-- Required task 1 --
In the summary order, on what date was the stated term of the court held?
-- Required task 2 --
Rewrite the summary order starting with "At a stated" and going on through "two thousand twenty-three.", changing "January" to "February".

-- Text segment --

-- start --

21-2079
United States v. Van Der End
UNITED STATES COURT OF APPEALS
FOR THE SECOND CIRCUIT
SUMMARY ORDER
Rulings by summary order do not have precedential effect. Citation to a summary order
filed on or after January 1, 2007, is permitted and is governed by Federal Rule of Appellate
Procedure 32.1 and this court’s Local Rule 32.1.1. When citing a summary order in a
document filed with this court, a party must cite either the Federal Appendix or an
electronic database (with the notation “summary order”). A party citing a summary order
must serve a copy of it on any party not represented by counsel.
At a stated term of the United States Court of Appeals for the Second Circuit,
held at the Thurgood Marshall United States Courthouse, 40 Foley Square, in the
City of New York, on the 17th day of January, two thousand twenty-three.
PRESENT:Amalya L. Kearse,
Rosemary S. Pooler,
Steven J. Menashi,
Circuit Judges.
____________________________________________
UNITED STATES OF AMERICA,
Appellee,
v. No. 21-2079-cr
STEFAN VAN DER END, aka STEFAN VAN DAM EASEL,
Defendant-Appellant,
RICHARD DOW, GER PLAGIO SUAREZ,
Defendants. *
____________________________________________
* The Clerk of Court is directed to amend the caption as set forth above.

-- end --

-- Dataset extract --
-- start --

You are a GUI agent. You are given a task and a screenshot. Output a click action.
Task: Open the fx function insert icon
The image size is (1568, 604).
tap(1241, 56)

-- end --

-- Answer 1 --
It was held on the 17th day of January, two thousand twenty-three.

-- Answer 2 --
At a stated term of the United States Court of Appeals for the Second Circuit,
held at the Thurgood Marshall United States Courthouse, 40 Foley Square, in the
City of New York, on the 17th day of February, two thousand twenty-three.